Ukraine war cuts ransomware as Kremlin co-opts hackers
THE Ukraine war has helped reduce global ransomware attacks by 10pc in the last few months, a British cyber security company has said.
Criminal hacking gangs, usually engaged in corporate ransomware activities, are increasingly being coopted by the Russian military to launch cyber attacks on Ukraine, according to Digital Shadows.
“[The war] is likely to continue to motivate ransomware actors to target government and critical infrastructure entities,” said Riam Kim-McLeod, a threat intelligence analyst at Digital Shadows. Such attacks partly contributed to a 10pc drop in the number of ransomware threats launched during the three months to September, said the London-based company.

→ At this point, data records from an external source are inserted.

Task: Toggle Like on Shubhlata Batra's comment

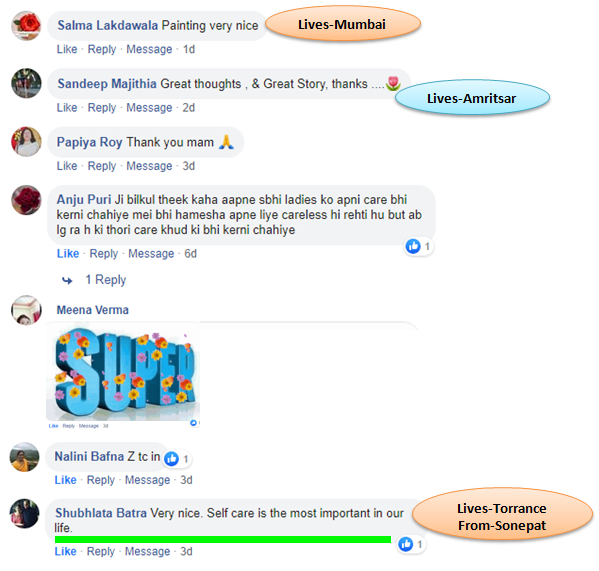Action: point(65,551)
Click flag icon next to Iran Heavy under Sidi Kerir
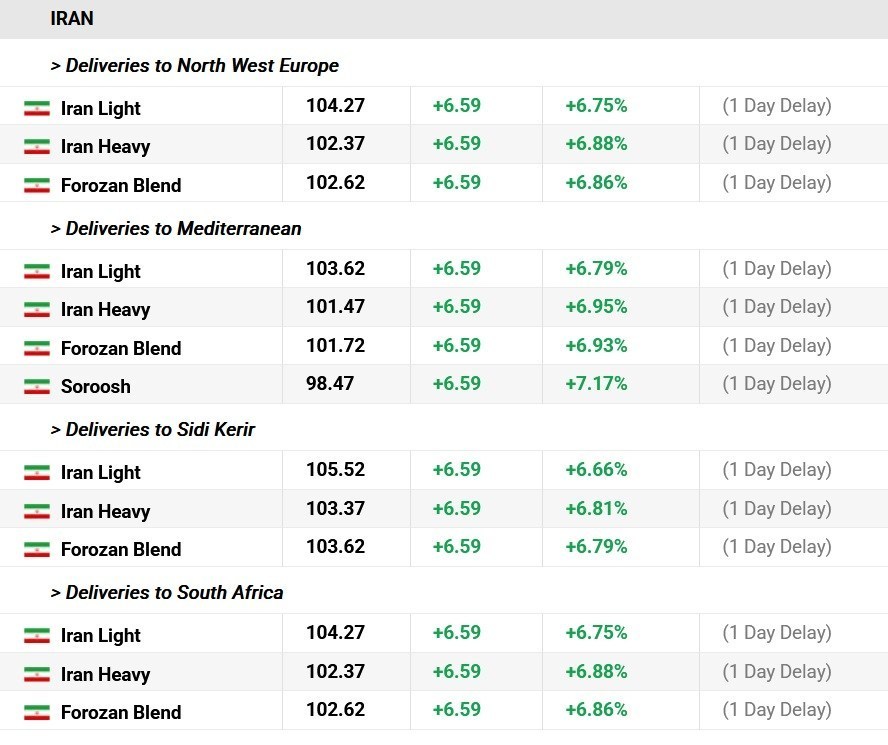The width and height of the screenshot is (888, 745). coord(37,511)
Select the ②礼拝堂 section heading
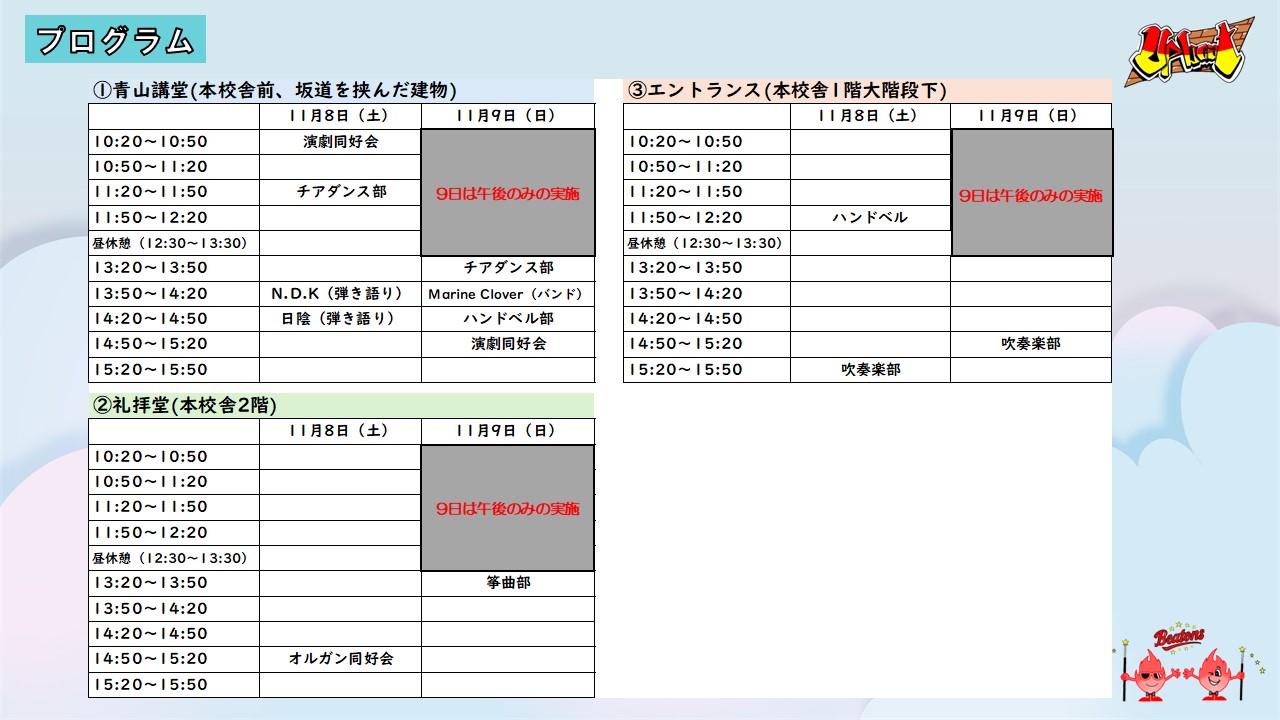The height and width of the screenshot is (720, 1280). pos(185,406)
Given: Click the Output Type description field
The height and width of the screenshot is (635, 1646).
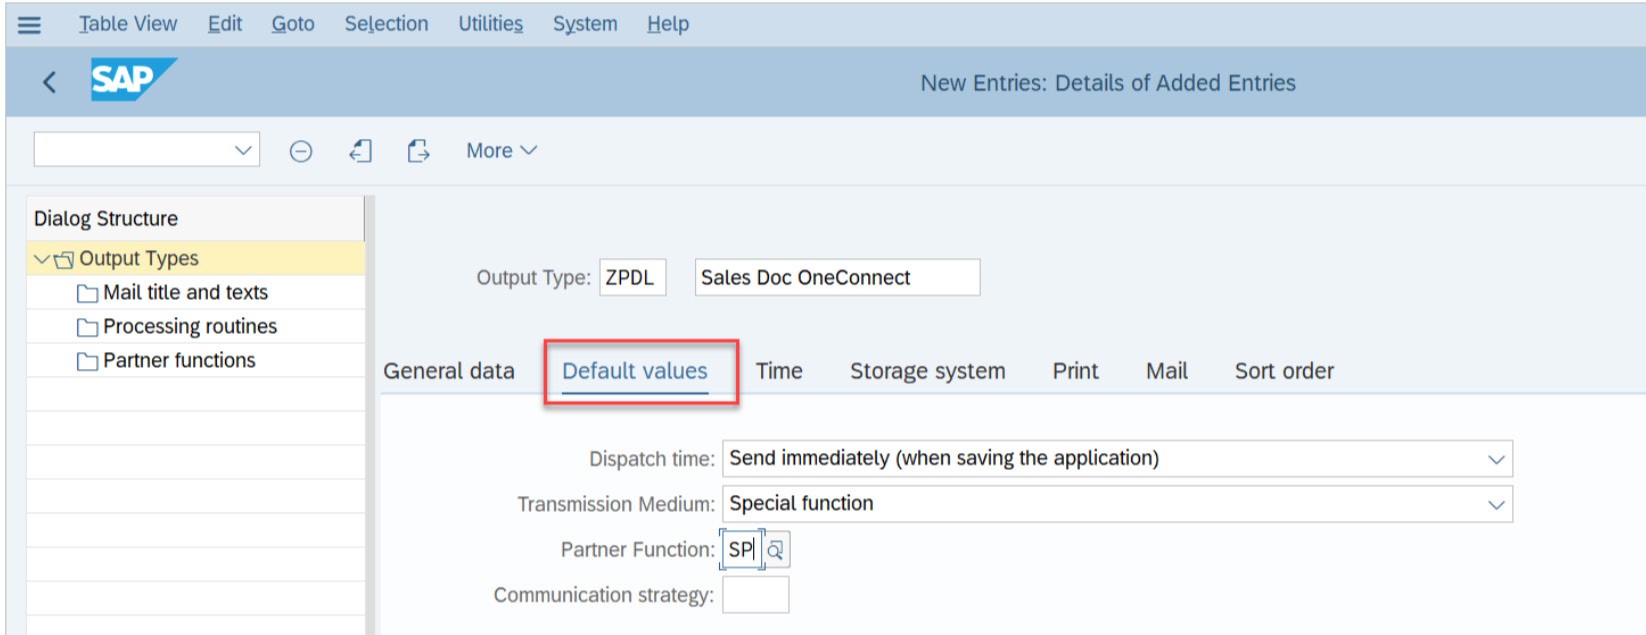Looking at the screenshot, I should click(x=837, y=277).
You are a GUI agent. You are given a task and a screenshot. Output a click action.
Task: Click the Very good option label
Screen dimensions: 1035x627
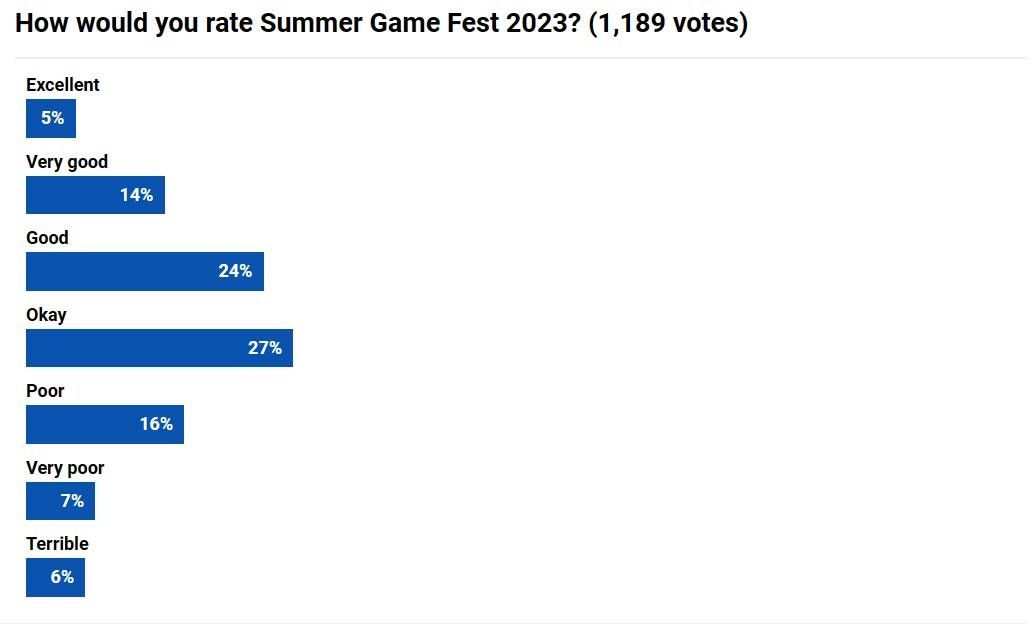pyautogui.click(x=67, y=162)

The drop in ransomware may also partly be caused by tit-for-tat digital attacks between rival hacking gangs, Kim-McLeod said. Researchers said the Lockbit gang, who recently hit LSElisted car retailer Pendragon with a $60m (£53m) ransom demand, were the target of attacks from underworld rivals.

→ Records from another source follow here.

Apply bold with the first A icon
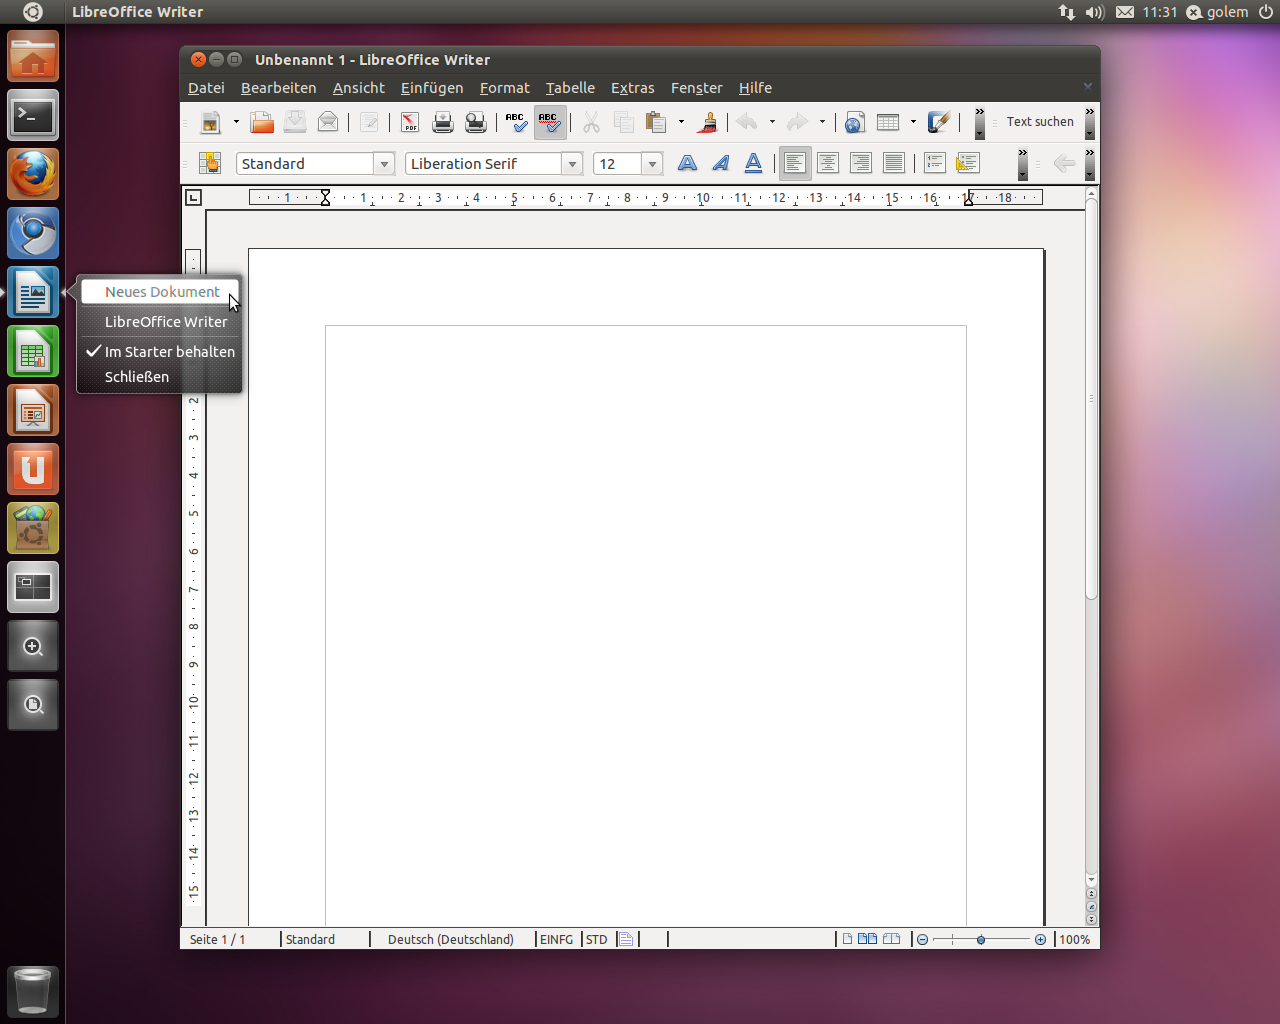 click(687, 163)
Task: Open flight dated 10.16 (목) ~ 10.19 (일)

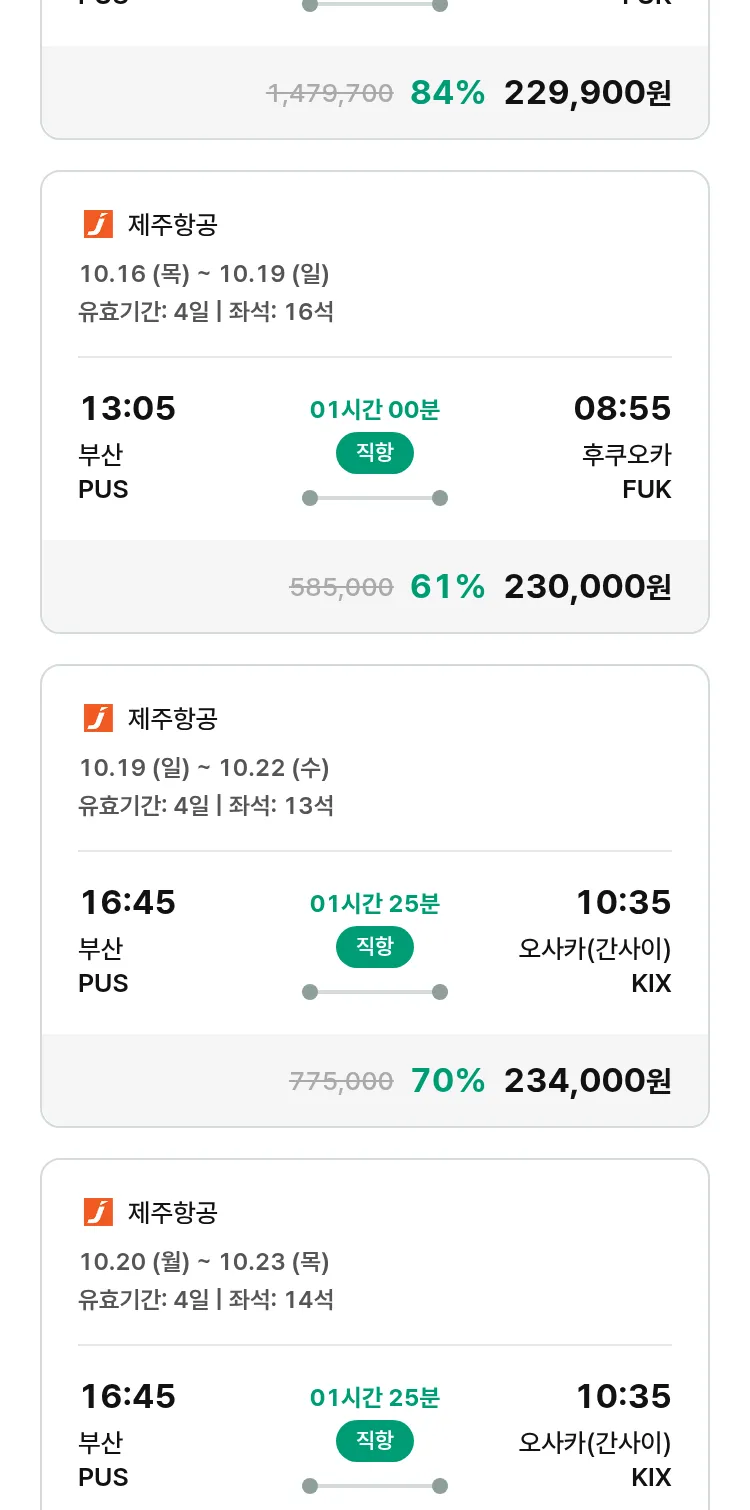Action: pyautogui.click(x=204, y=273)
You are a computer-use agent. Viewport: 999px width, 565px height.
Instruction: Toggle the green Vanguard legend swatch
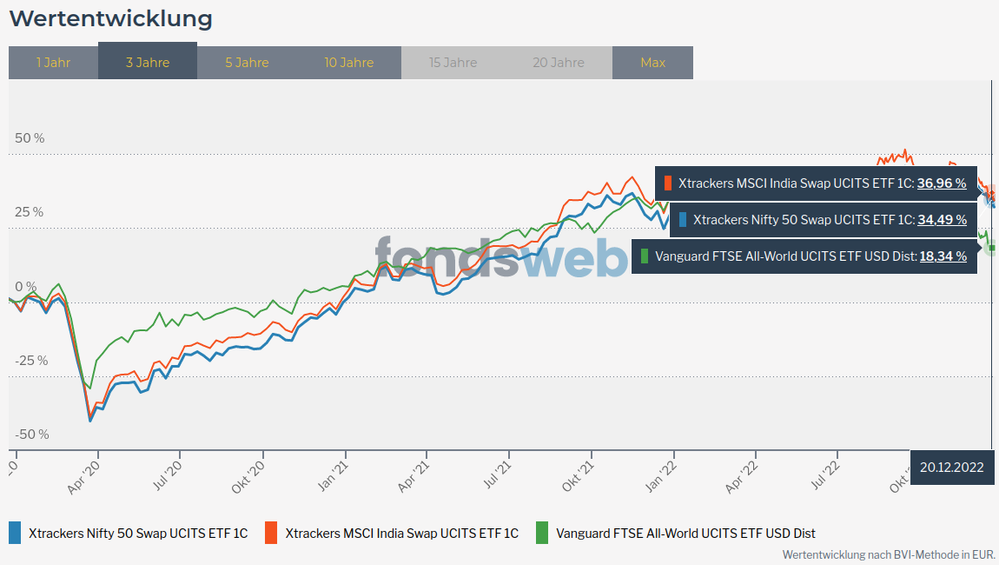point(543,533)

“The group is increasingly inviting resentment from competing threat groups and possibly former members,” said Kim-McLeod.
She explained that some cyber criminals’ servers went offline in September after what appeared to be an attack from competitors, saying: “In the world of cyber criminality, it is not uncommon for tensions to flare among rivals.”

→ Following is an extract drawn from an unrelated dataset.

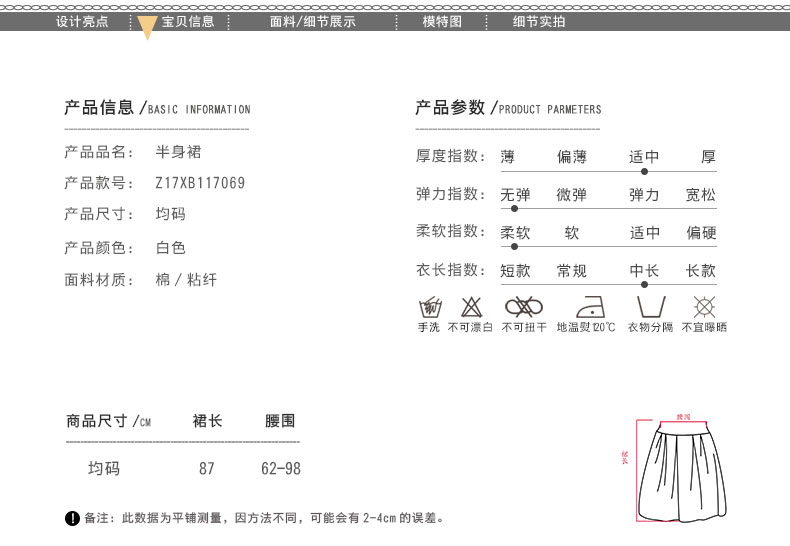The width and height of the screenshot is (790, 546).
Task: Click the product code Z17XB117069
Action: tap(200, 183)
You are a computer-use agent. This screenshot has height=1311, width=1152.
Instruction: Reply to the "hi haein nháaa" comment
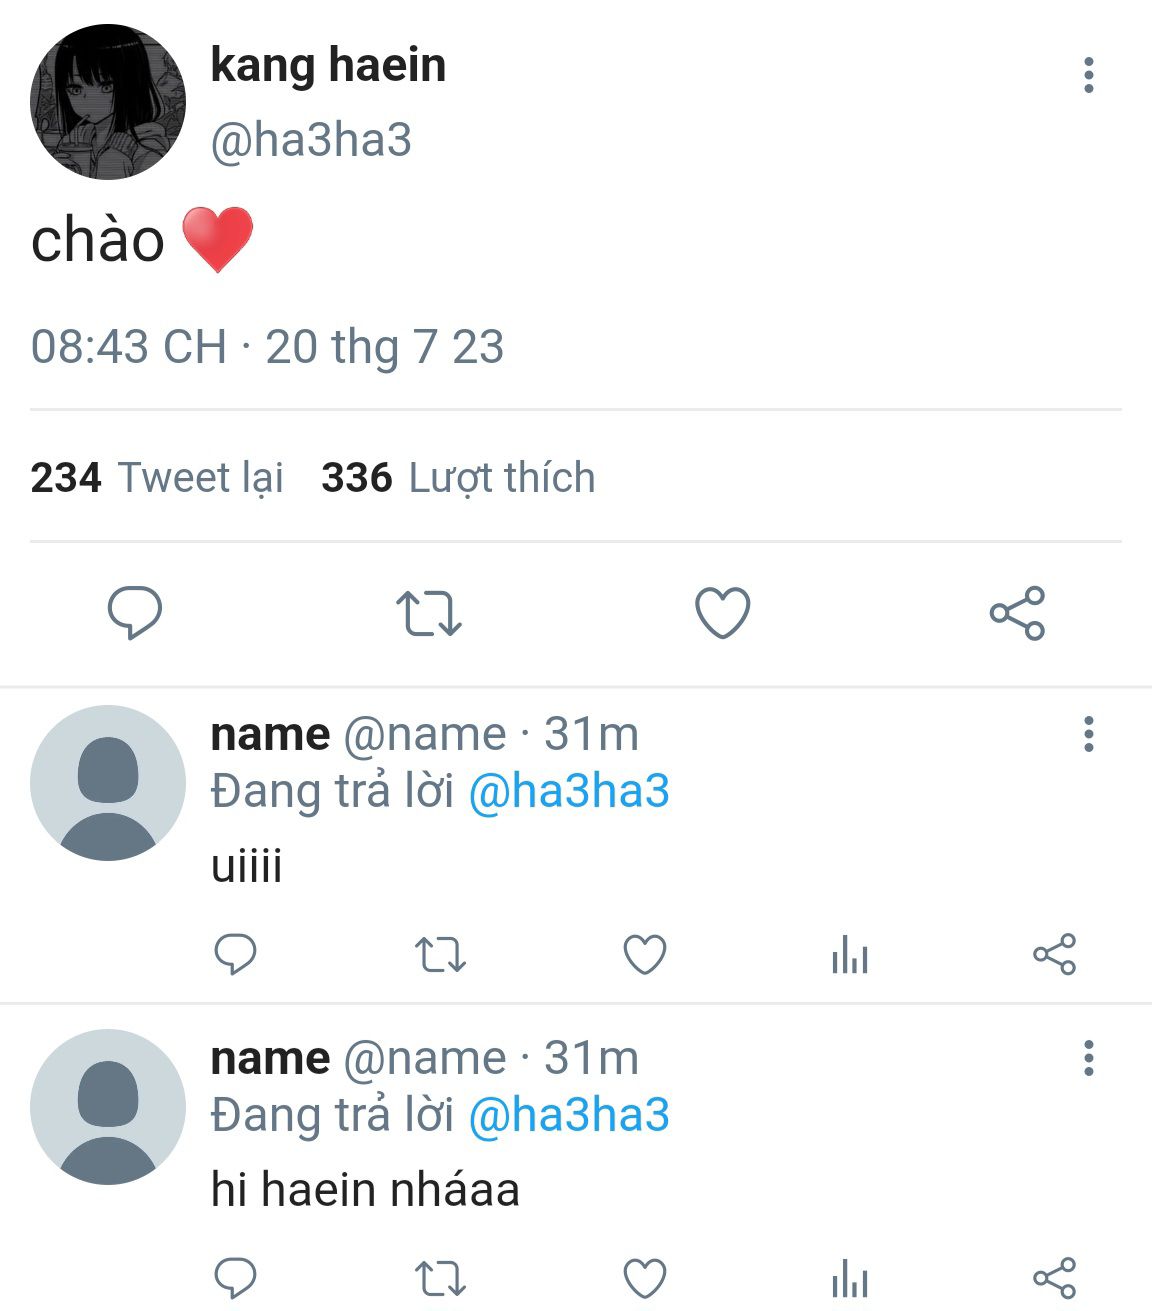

Figures published by the Department for Digital, Culture, Media and Sport this year revealed the average costs to businesses caused by ransomware attacks is around £19,000 per incident.
US-based cyber-security company Palo Alto Networks, however, warned the average ransom payment it saw in the early part of this year was $925,000.
British businesses do not feature highly on lists of targeted countries but some research suggests that when targeted, they are likely to pay out. Four fifths of targeted British companies gave in to ransomware criminals’ demands during 2021, according to Israeli cyber-security firm Proofpoint.
Lockbit is thought to be a Russian or eastern Europe-based criminal collective. It was behind a cyber attack in August that briefly knocked the NHS’s 111 non-emergency phone number offline.